:: TO DO ::
Copy everything from the line containing "Task: Disable the" down to the end of the items, leaving out the pictures.

:: SOURCE MATERIAL ::
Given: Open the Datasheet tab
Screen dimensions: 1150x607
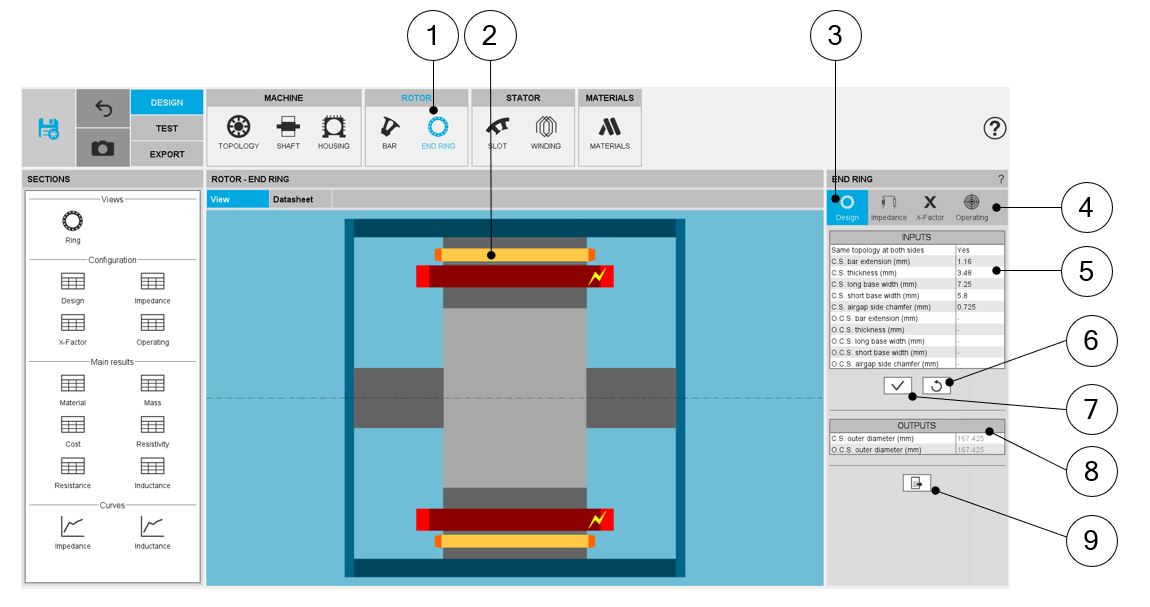Looking at the screenshot, I should 293,199.
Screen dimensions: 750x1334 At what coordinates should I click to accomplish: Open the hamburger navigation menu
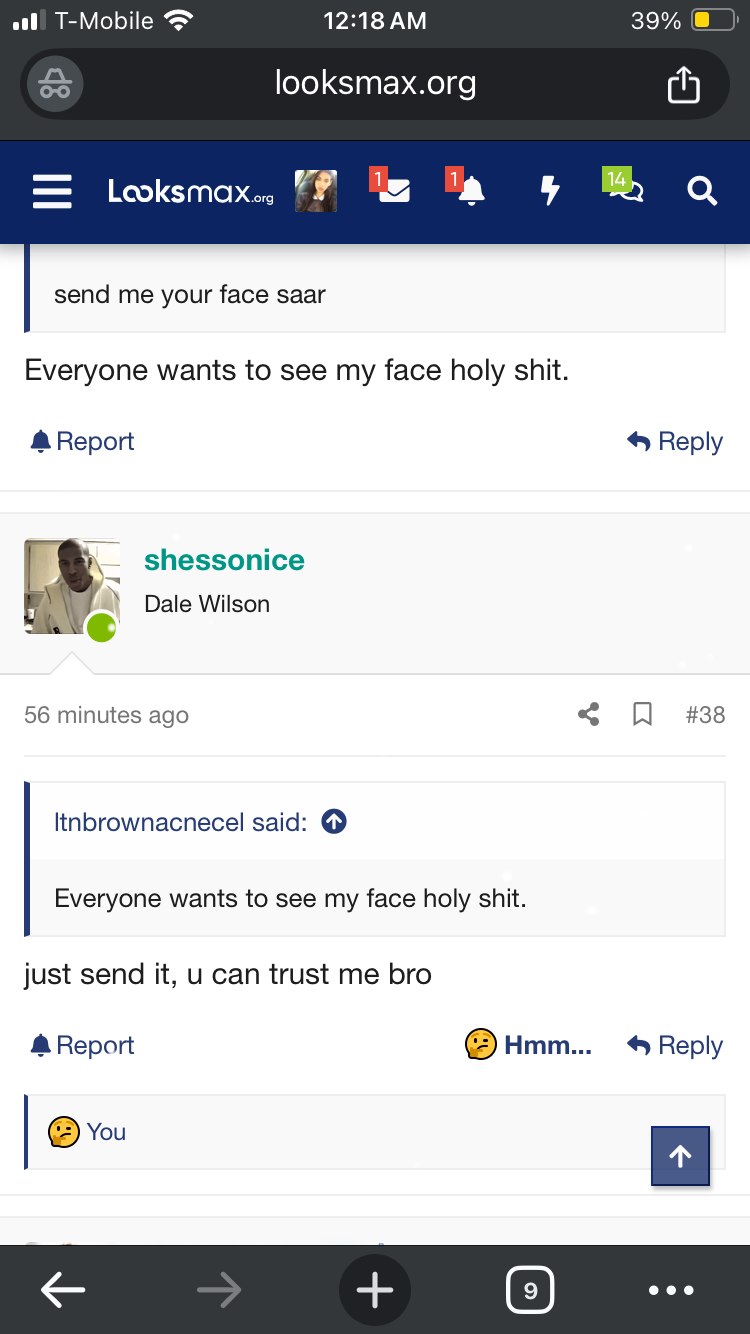tap(52, 191)
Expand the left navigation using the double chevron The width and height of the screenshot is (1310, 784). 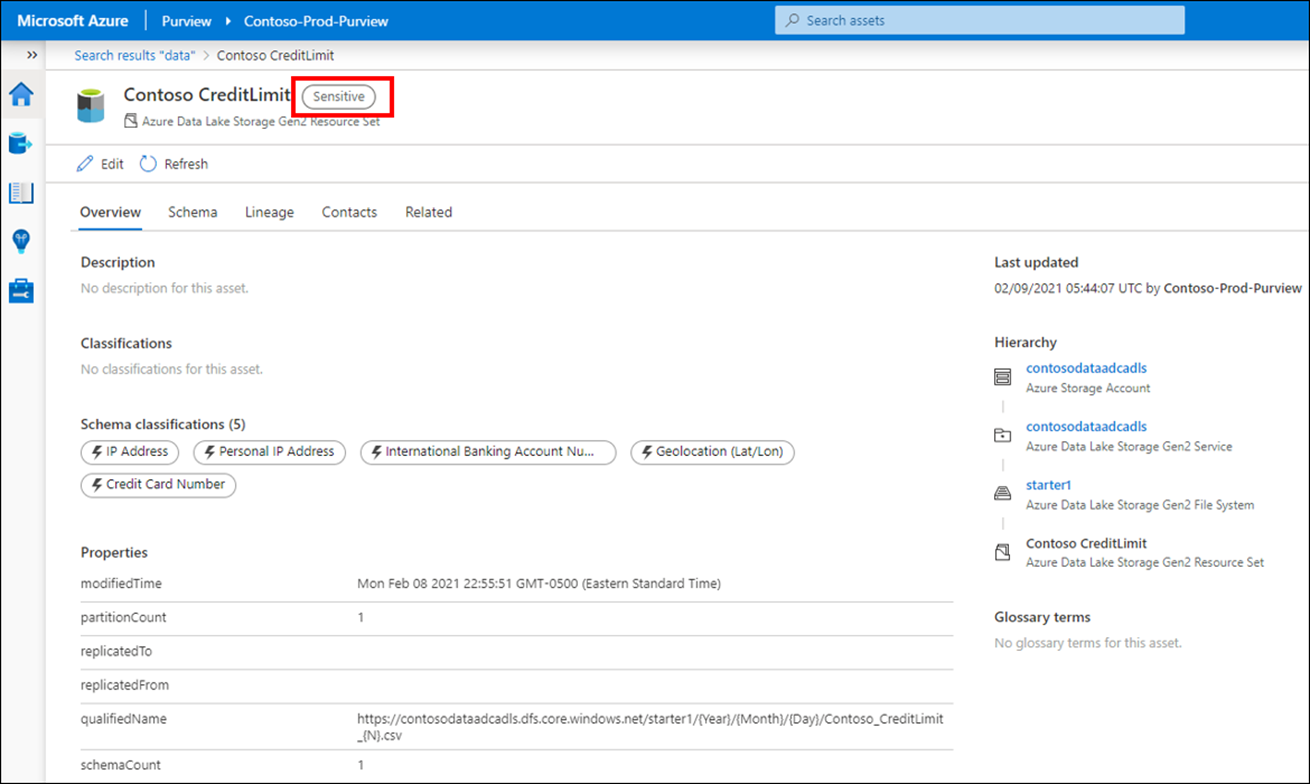(x=31, y=55)
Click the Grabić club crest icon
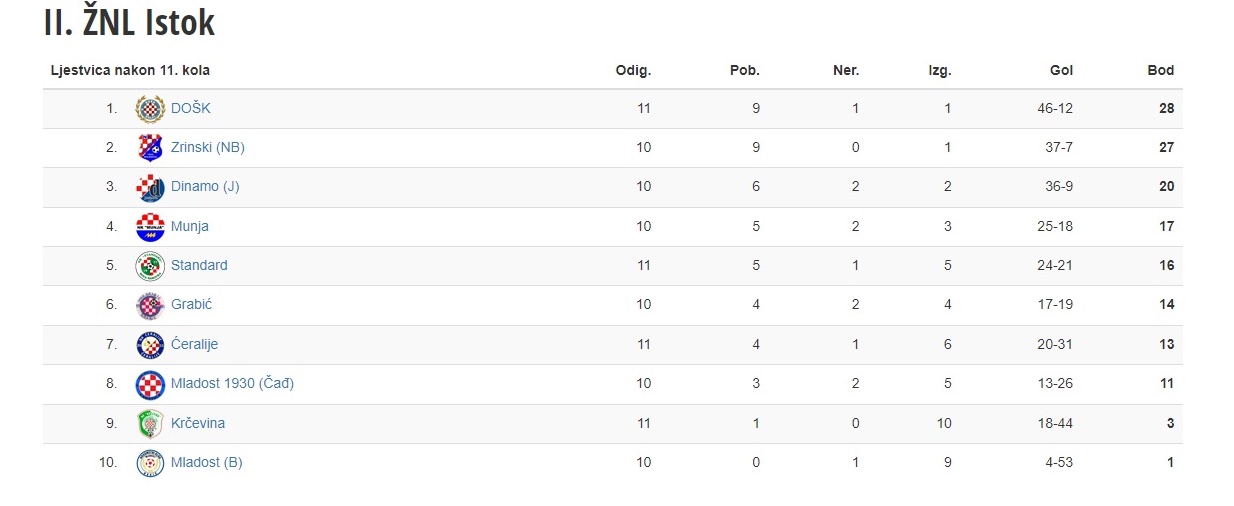This screenshot has width=1234, height=506. (x=150, y=305)

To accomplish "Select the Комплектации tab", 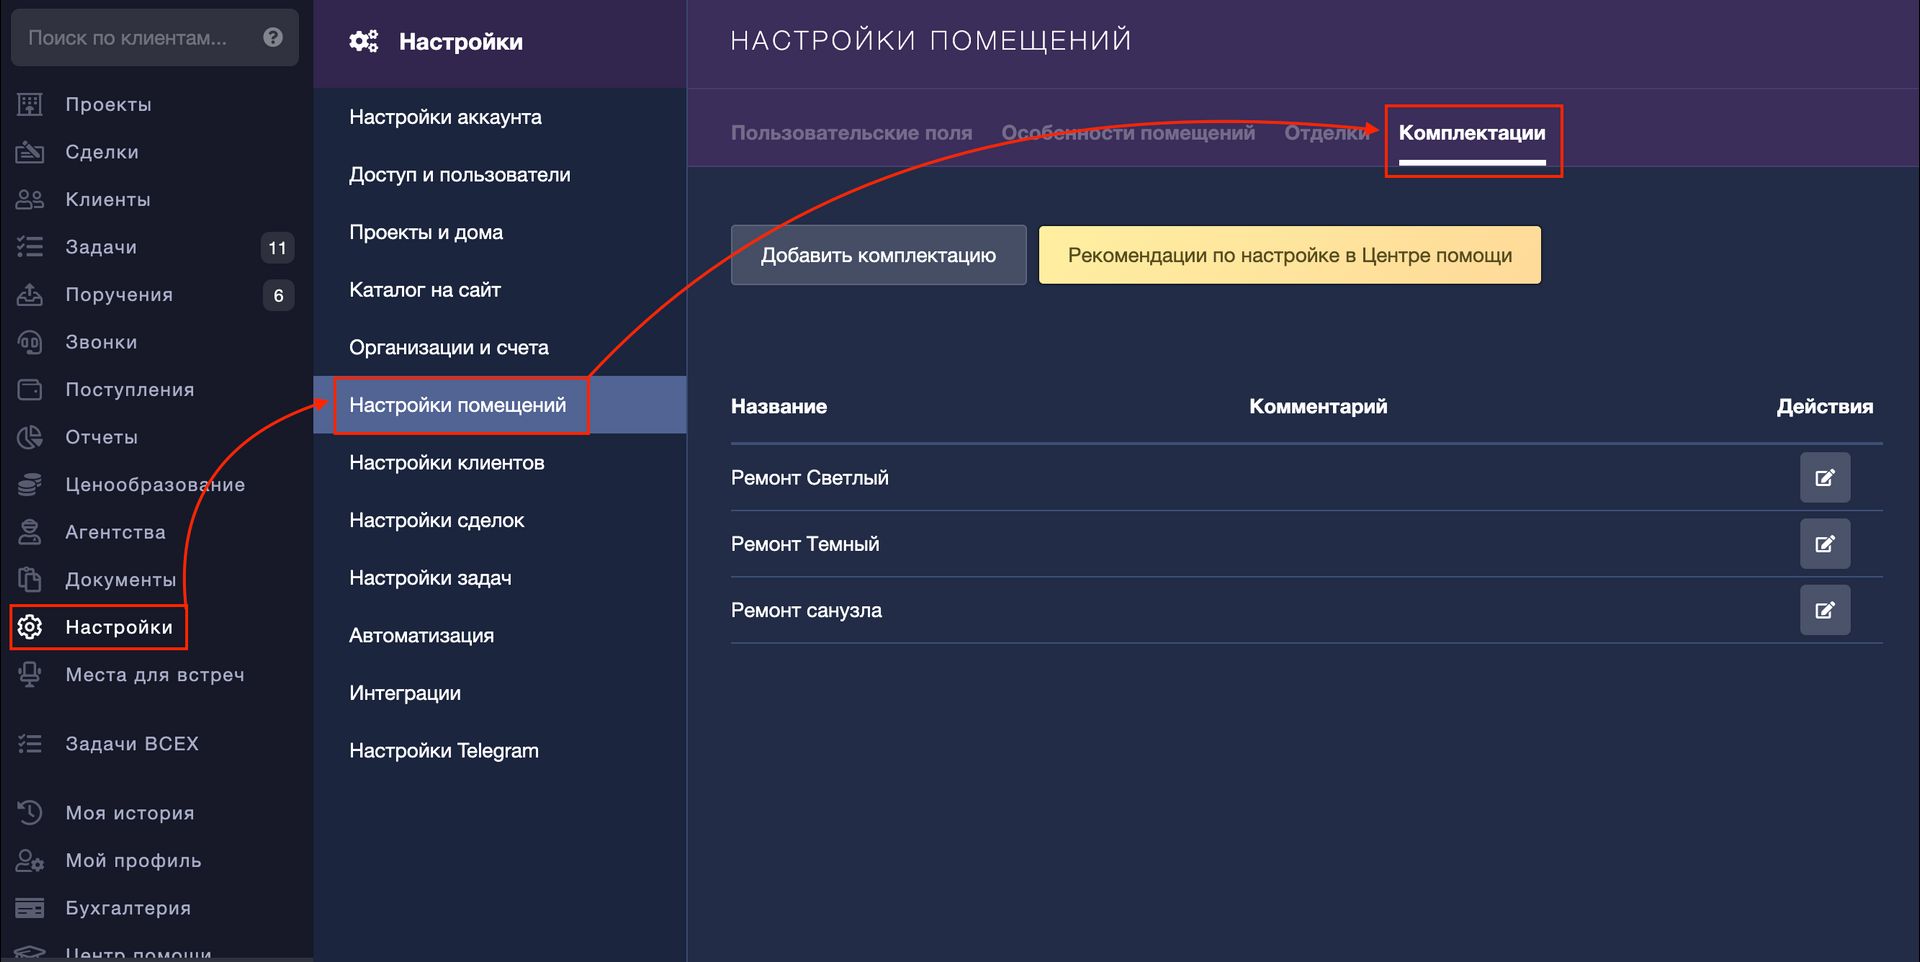I will click(1471, 133).
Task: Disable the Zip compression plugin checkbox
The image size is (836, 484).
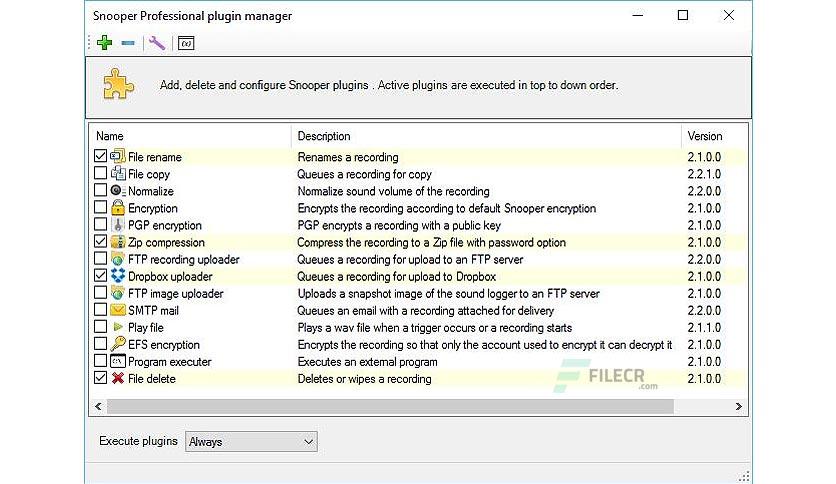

:: WRITTEN ANSWER ::
Task: Disable the Zip compression plugin checkbox
The image size is (836, 484).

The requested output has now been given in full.